§ **What to work on**
Write out, exactly as they stand, the line containing "Nettoyage et ravalement" and all subsequent lines up to and including the final line of the records.

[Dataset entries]
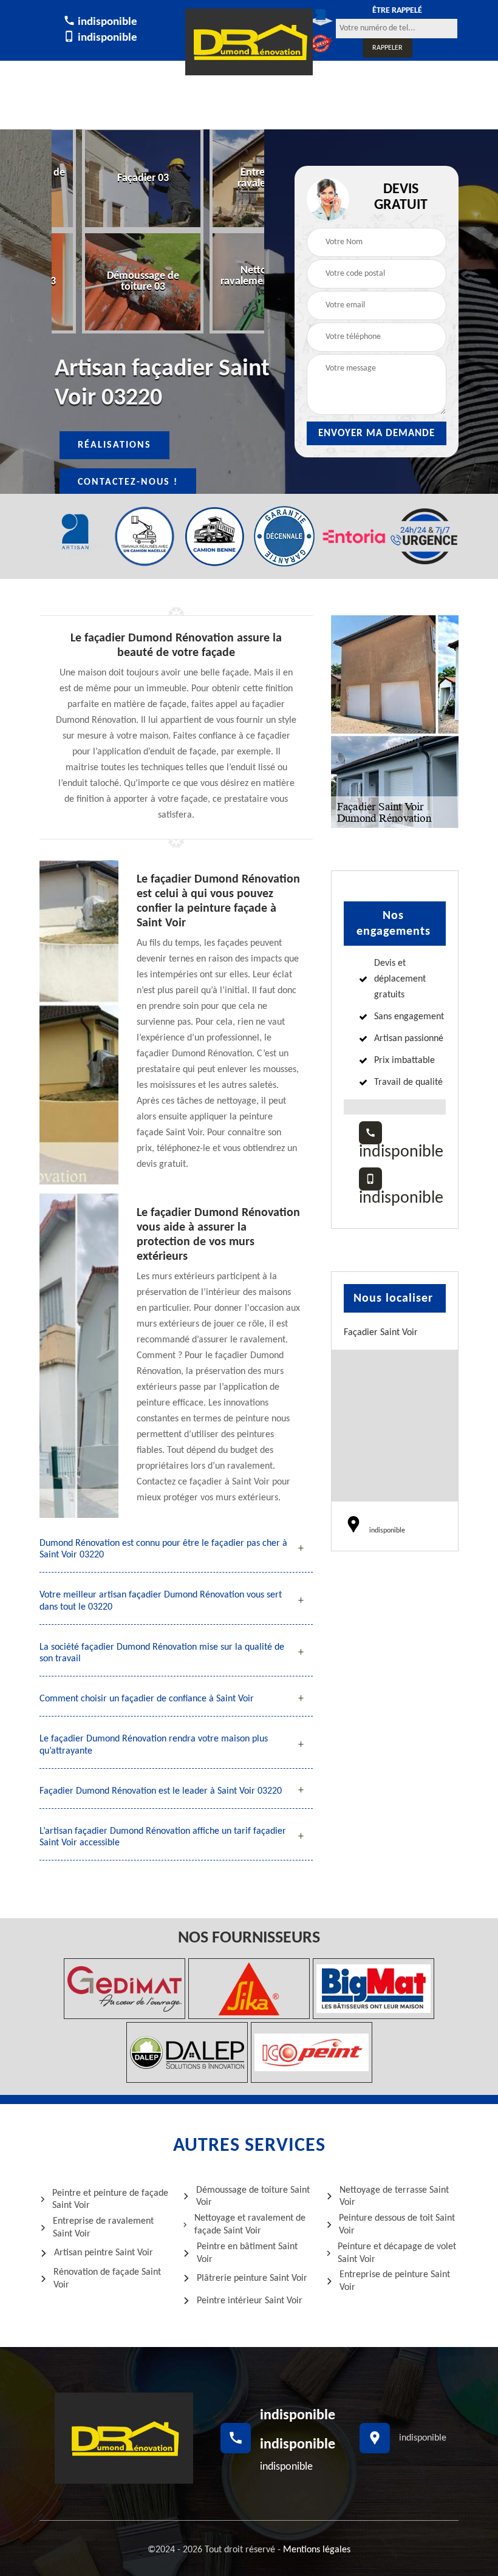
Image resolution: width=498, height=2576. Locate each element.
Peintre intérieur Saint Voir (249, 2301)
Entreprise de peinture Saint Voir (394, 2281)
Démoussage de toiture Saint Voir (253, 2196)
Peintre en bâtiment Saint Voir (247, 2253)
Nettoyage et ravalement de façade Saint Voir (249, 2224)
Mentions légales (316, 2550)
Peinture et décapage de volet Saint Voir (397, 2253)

§ **Solution for this task**
Nettoyage et ravalement de façade Saint Voir (249, 2224)
Mentions légales (316, 2550)
Peinture et décapage de volet Saint Voir (397, 2253)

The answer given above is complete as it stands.